Se volessimo insistere oltre, non potremmo dimenticare la vita-non vita di zio Antonino e la vita fittizia di zio Nanuccio; ma questa generalizzata intenzionalità di segno negativo, sulla quale incombe irreparabilmente il fallimento, è tutta contenuta nella stessa struttura del racconto che appartiene, si può dire, al genere dell'"incompiuto". La denotazione d'incompiutezza posta nel titolo non va riferita un accidente esterno, occasionale, ma ad un insanabile modo d'essere del racconto, che è incompiuto per definizione e per destinazione, in quanto il suo compimento avrebbe già il significato d'una realizzazione che l'intera vicenda e tutta l'impostazione della storia escludono. In questo senso, anche la parola si rifiuta di colmare il vuoto della sofferenza: il destino del contino Danilo finisce col coincidere con quello dello scrittore, reso dalla implicazione esistenziale-letteraria impotente rispetto allo strumento espressivo della parola, che è la sua azione e la sua prima moralità.
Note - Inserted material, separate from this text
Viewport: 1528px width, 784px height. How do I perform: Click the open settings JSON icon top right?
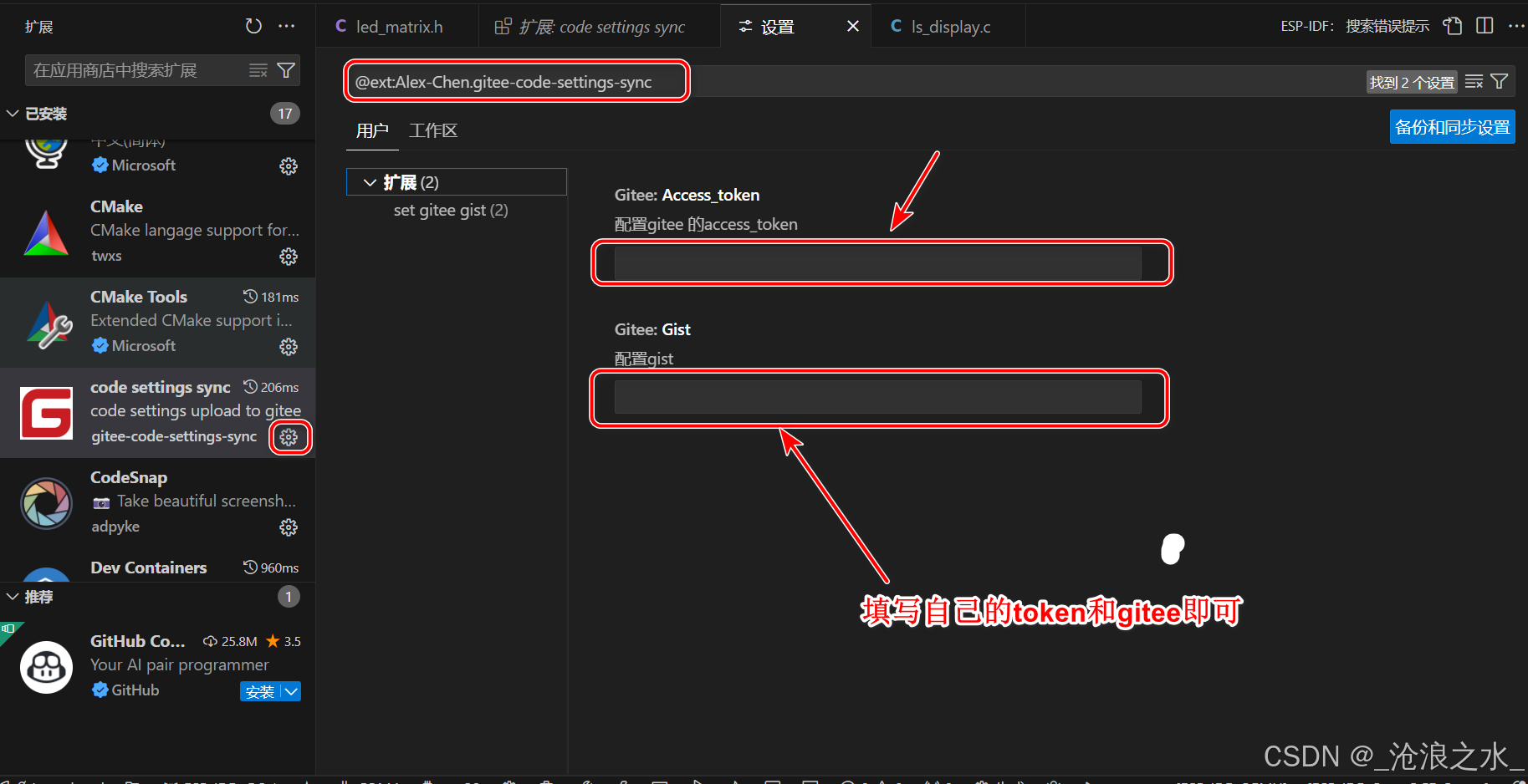coord(1453,25)
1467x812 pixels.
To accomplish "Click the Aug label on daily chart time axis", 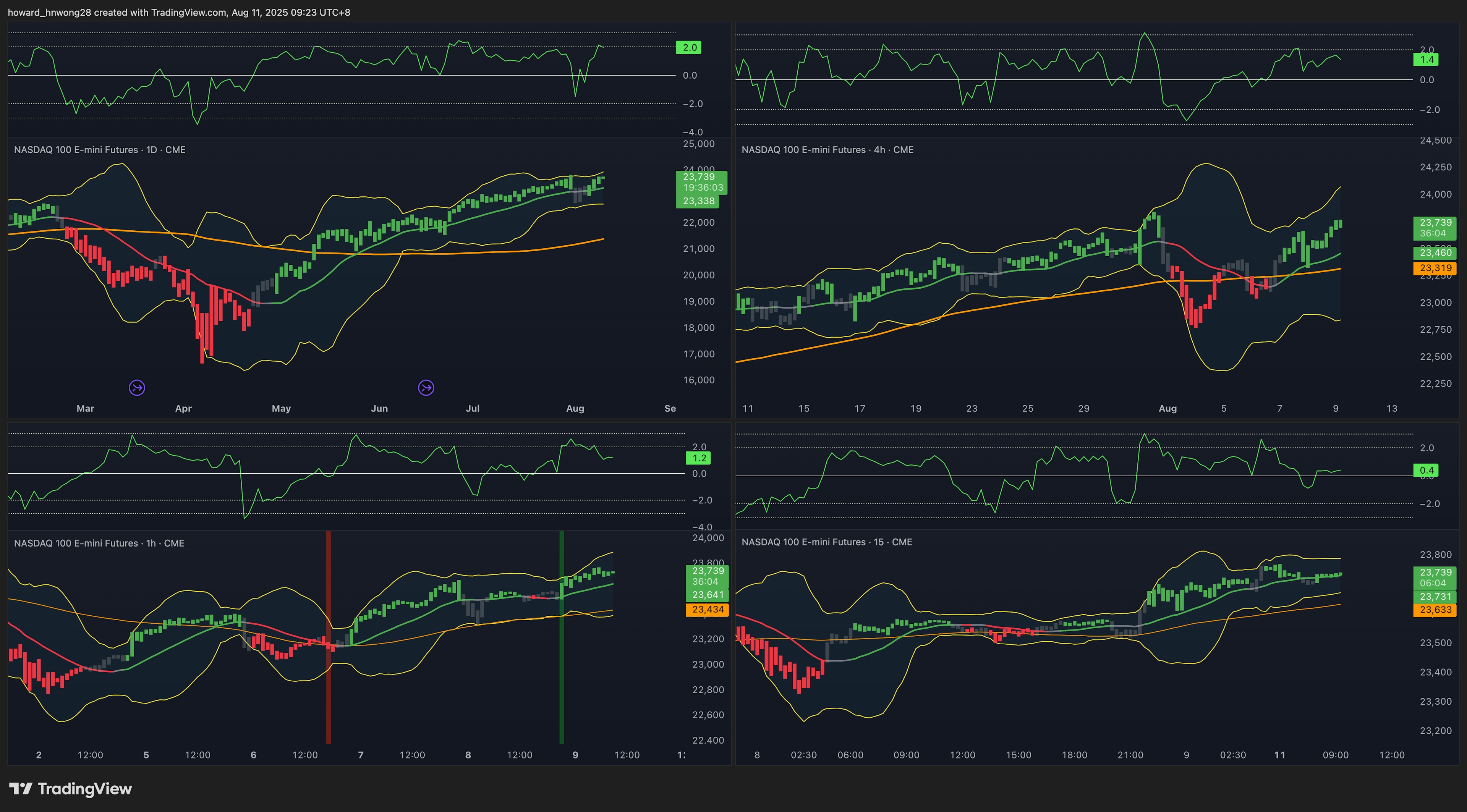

A questa atmosfera di evanescenza, di sfibramento delle volontà e dal pensiero si contrappongono, per un sapiente gioco letterario, una città e un tempo reali, sicché il senso dell'astrazione nasce proprio dalla concretezza dei fatti e del linguaggio, così come il senso del vuoto nasce dal pieno degli avvenimenti che si accavallano e si ampliano a dismisura, e quello del tragico dal paradosso delle situazioni e dell'ironia divertita dell'autore. Il barocco, la cartapesta, l'intrico delle vie, sbilenche, le mura, le porte, i monumenti ci riportano alla città-cuore di Bodini, la Lecce di Schipa e di D'Andrea, non a caso richiamati come parti inalienabili e caratterizzanti di una geografia culturale fin troppo nota e patita anche nei suoi risvolti di retorica e di mito; il modo del racconto, la stessa concezione della letteratura e della vita come azzardo da consumare fino in fondo, ci riportano ad un altro maestro esemplare della narrativa novecentesca, quel Tommaso Landolfi esplicitamente richiamato con le iniziali, ma la cui presenza sorveglia tutto il racconto e lo fascia di quella suprema ambiguità che ci preclude la scienza della esattezza e della certezza. E noi non sappiamo se, in fondo in fondo, il contino Danilo e lo scrittore Bodini siano davvero i vinti del destino di una città o se piuttosto non siano essi i vincitori d'una inane partita, di cui hanno scoperto il meccanismo segreto sconfiggendo in pari tempo ogni illusione di certezza e ogni ingannevole incanto.